**Work to be completed**
According to the passage below, which body inquired into the gastro-enteritis outbreak among infants on Tees-side?

**Passage provided**
※ ※ ※

HC Deb 07 March 1968 vol 760 cc146-9W
Mr. Kitson

asked the Minister of Health if he will direct his officials in conjunction with officials of the Newcastle Regional Hospital Board to attend immediately on Tees-side to explain the report on the gastro-enteritis outbreak which caused the death of 15 babies on Tees-side; and if he will make a statement.

Mr. K. Robinson

The Newcastle Regional Hospital Board has made an inquiry into the circumstances which attended the outbreak of gastro-enteritis among infants on Tees-side during November and December, 1967. In brief, the results of this inquiry, which I have accepted, show firstly that this was a community outbreak of only moderate proportions; secondly, that the deaths which occurred were mainly in weakly babies suffering from some other abnormal condition and were not large in number when compared with similar outbreaks which have occurred from time to time in the past; thirdly, that the clinical care of the babies appears to have been skilfully managed even though it was complicated by infection with intestinal organisms resistant to the action of several antibiotics; fourthly, that local arrangements for the interchange of information during outbreaks of infectious disease need review. This review is now being undertaken by the Regional Hospital Board.

It is impossible to form a precise estimate of the number of cases of gastroenteritis which may have occurred among infants on Tees-side during the fourth quarter of 1967. The reasons for this are that infantile gastro-enteritis is a disease of very variable severity and arises from different causes, not being associated constantly with any one identifiable causative agent or group of agents. Mild forms of the disease are common throughout England and Wales. It the normal way the known extent of infantile gastroenteritis in any community is limited mainly to the more severely affected infants who require medical attention or admission to hospital.

※ ※ ※

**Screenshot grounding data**
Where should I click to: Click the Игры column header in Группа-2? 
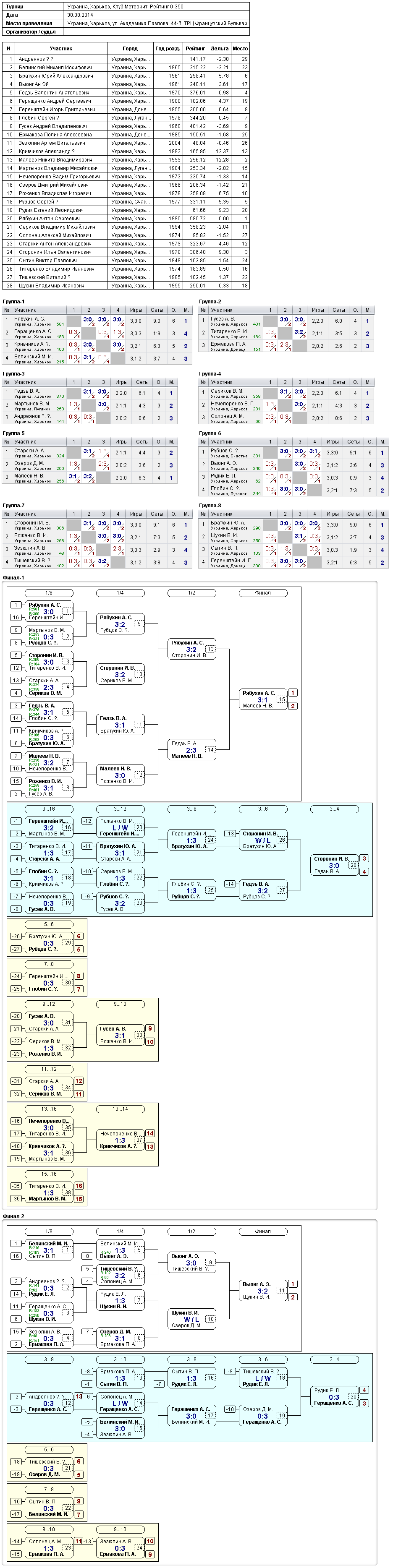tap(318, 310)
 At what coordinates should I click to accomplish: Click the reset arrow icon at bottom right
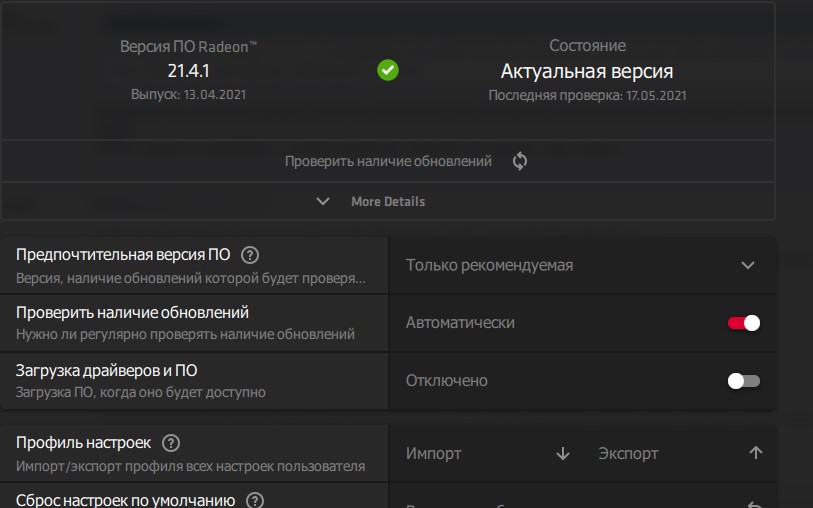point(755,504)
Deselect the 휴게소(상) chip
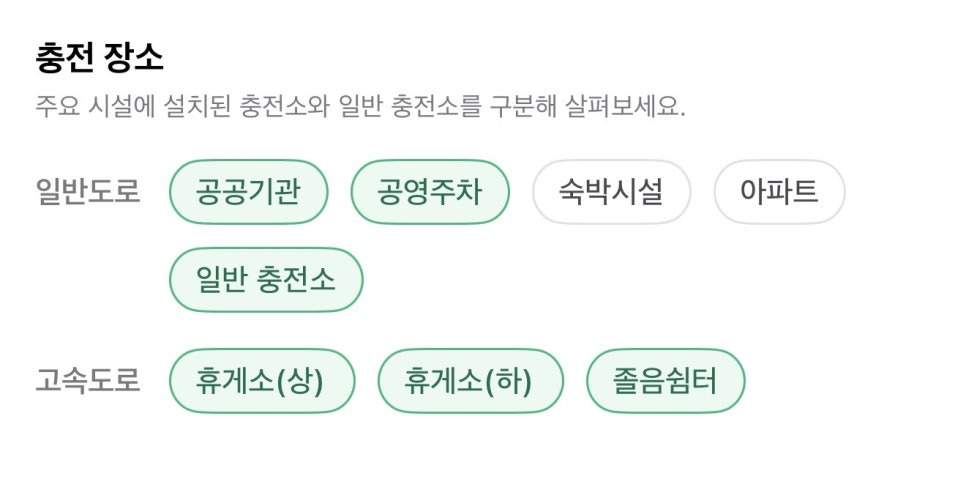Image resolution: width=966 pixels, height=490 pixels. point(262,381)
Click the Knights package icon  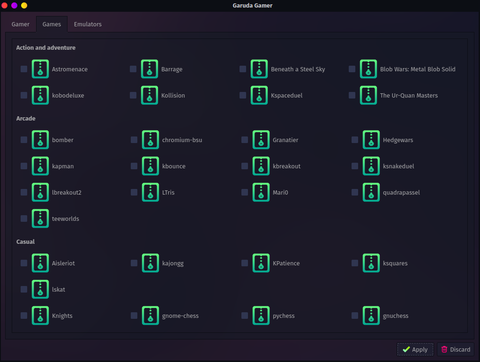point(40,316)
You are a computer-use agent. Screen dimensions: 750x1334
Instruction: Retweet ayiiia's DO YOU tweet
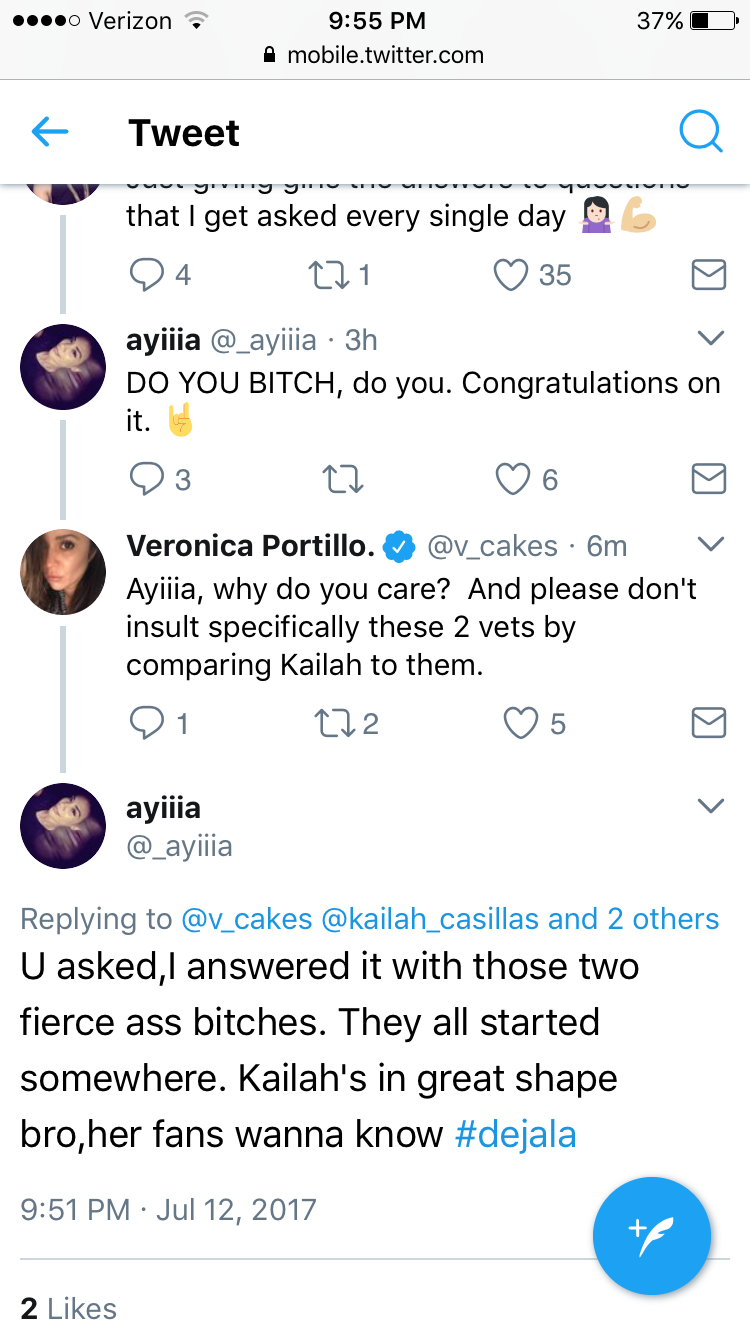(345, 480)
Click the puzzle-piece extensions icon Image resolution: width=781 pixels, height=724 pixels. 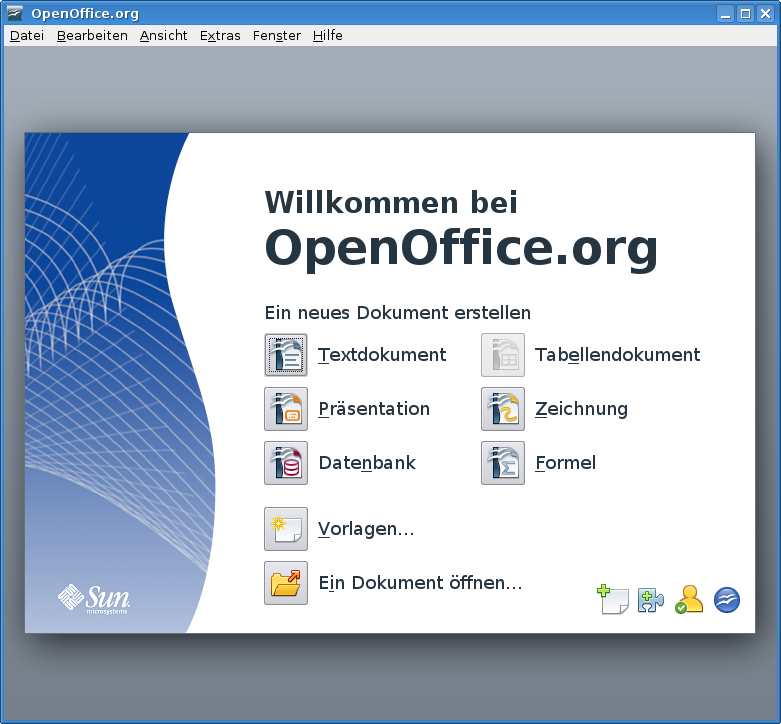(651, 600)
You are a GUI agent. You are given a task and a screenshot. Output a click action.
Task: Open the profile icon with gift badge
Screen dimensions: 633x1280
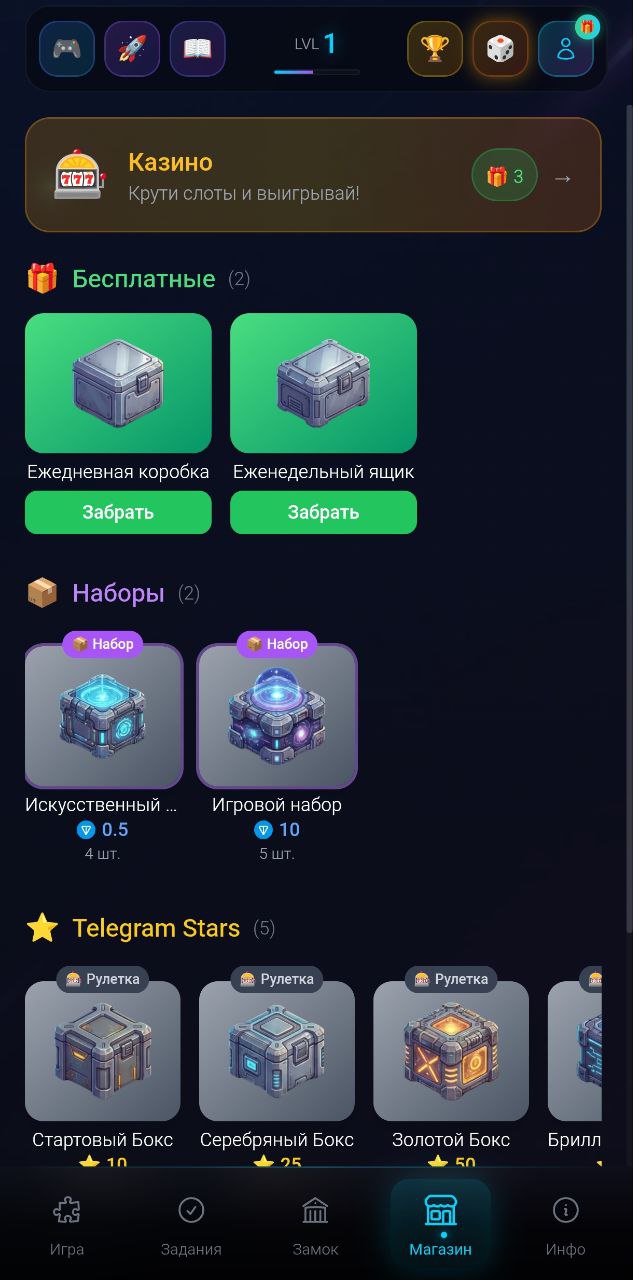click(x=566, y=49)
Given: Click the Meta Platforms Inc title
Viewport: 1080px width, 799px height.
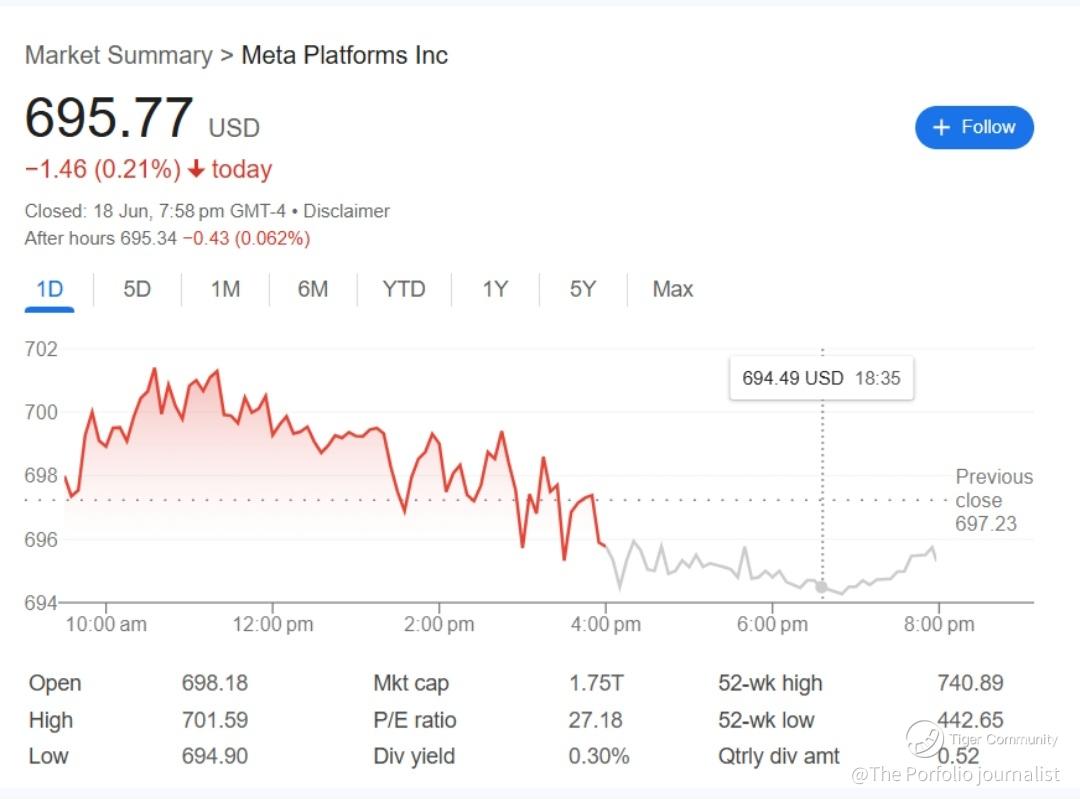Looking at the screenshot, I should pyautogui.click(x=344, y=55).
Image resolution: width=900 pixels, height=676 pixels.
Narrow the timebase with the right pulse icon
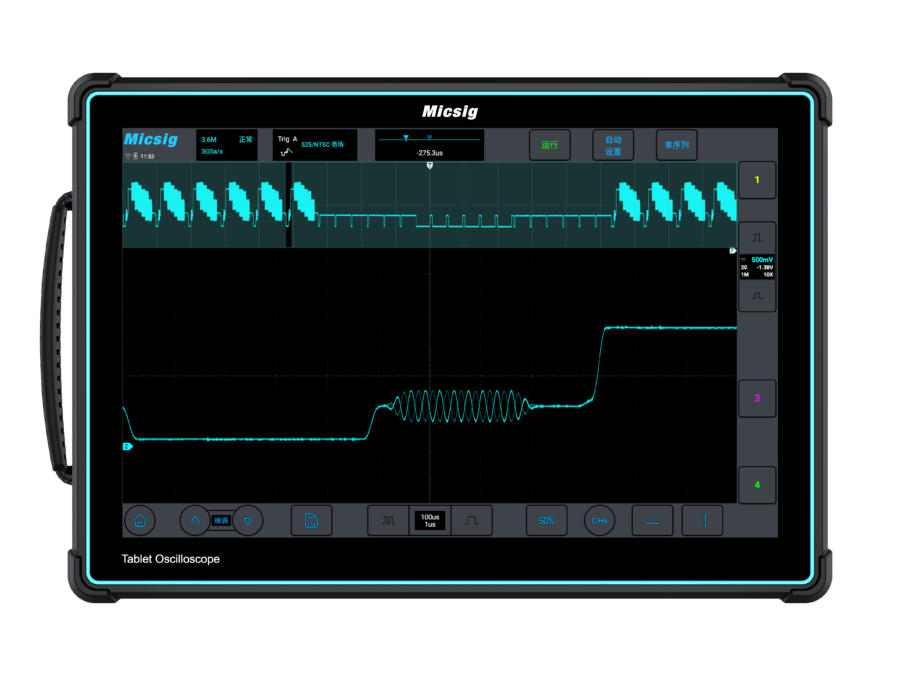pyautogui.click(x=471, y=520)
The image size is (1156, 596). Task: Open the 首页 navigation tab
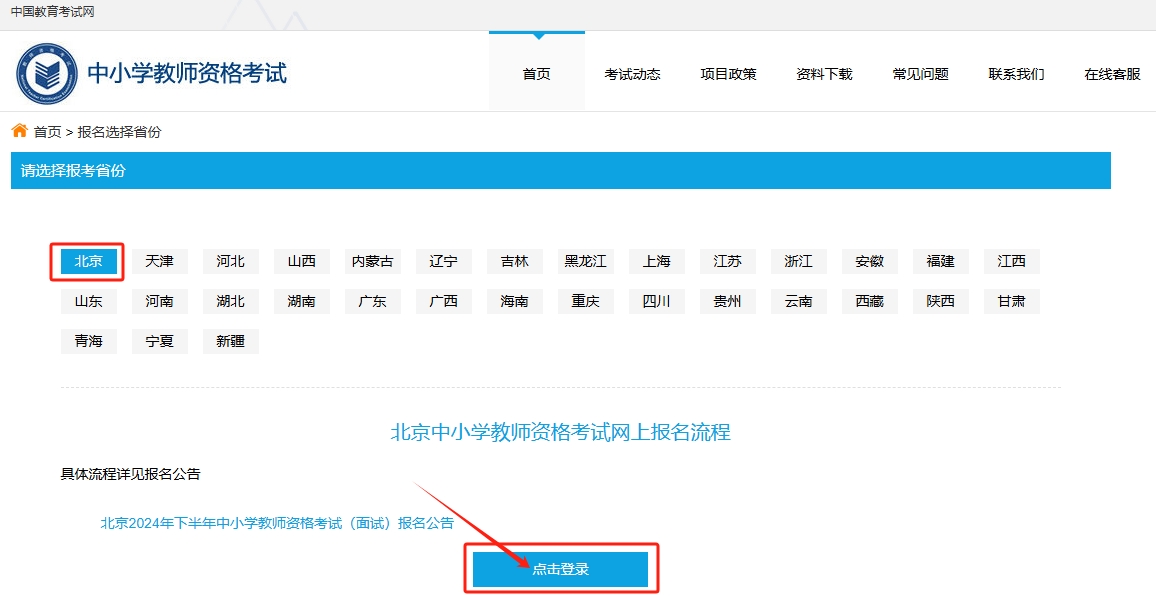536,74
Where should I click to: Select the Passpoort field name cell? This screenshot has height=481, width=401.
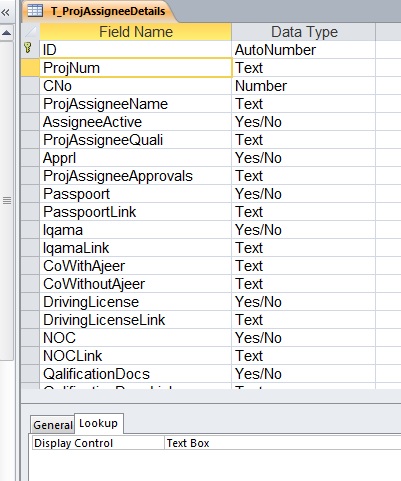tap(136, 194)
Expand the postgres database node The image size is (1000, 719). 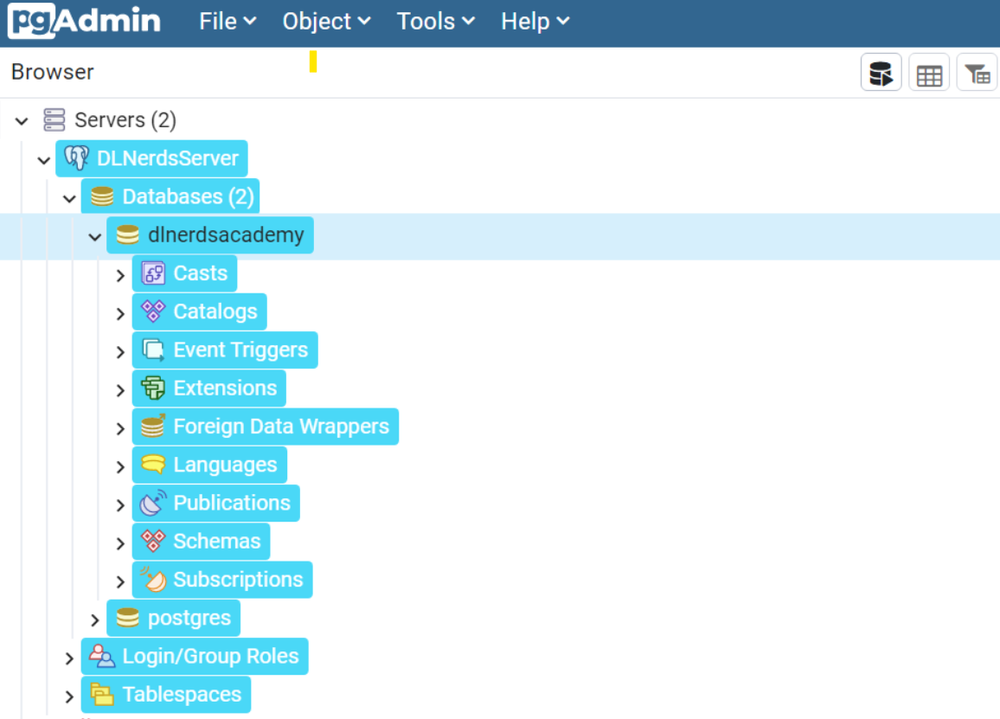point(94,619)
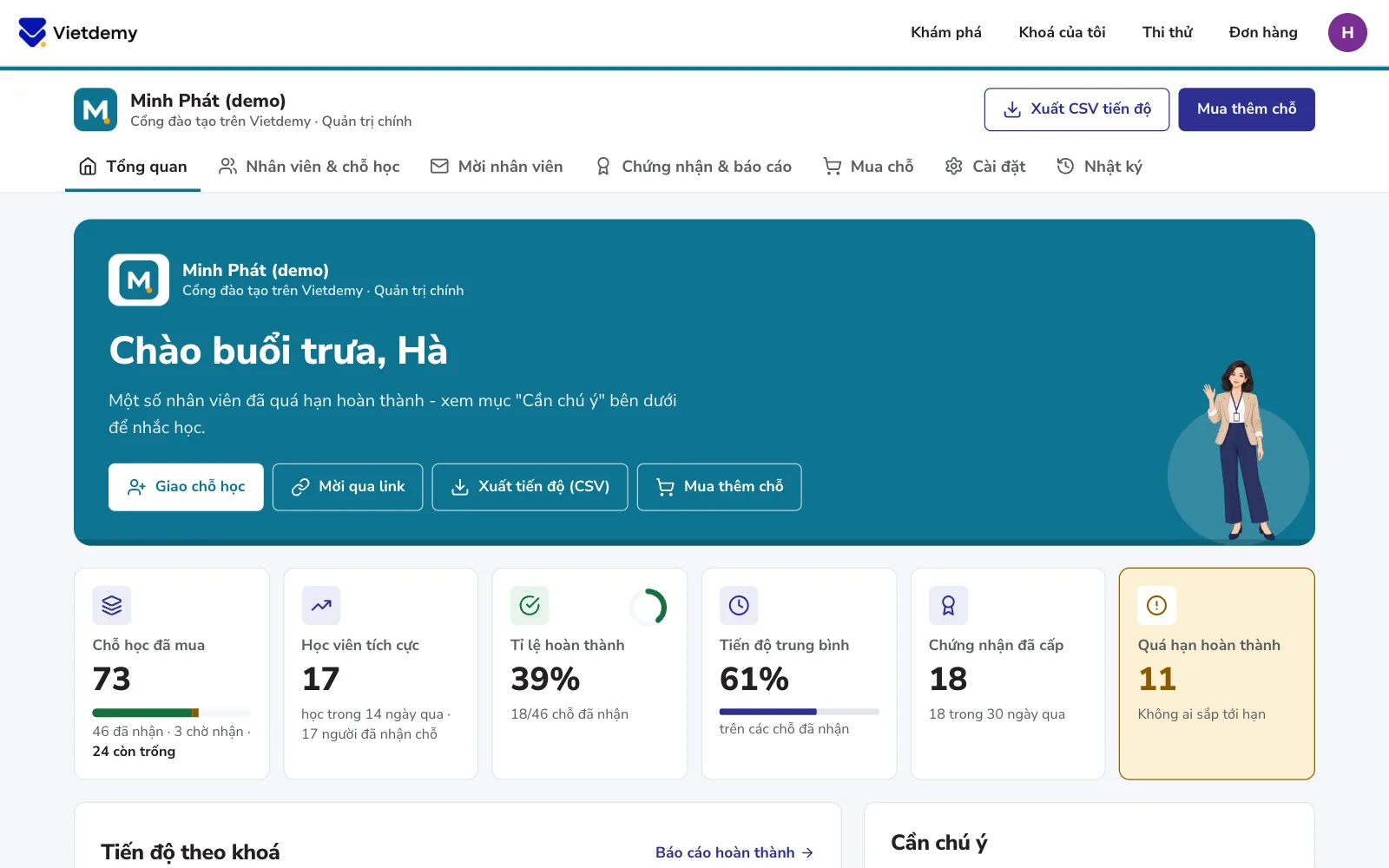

※ ※ ※

**Written answer**
The Newcastle Regional Hospital Board.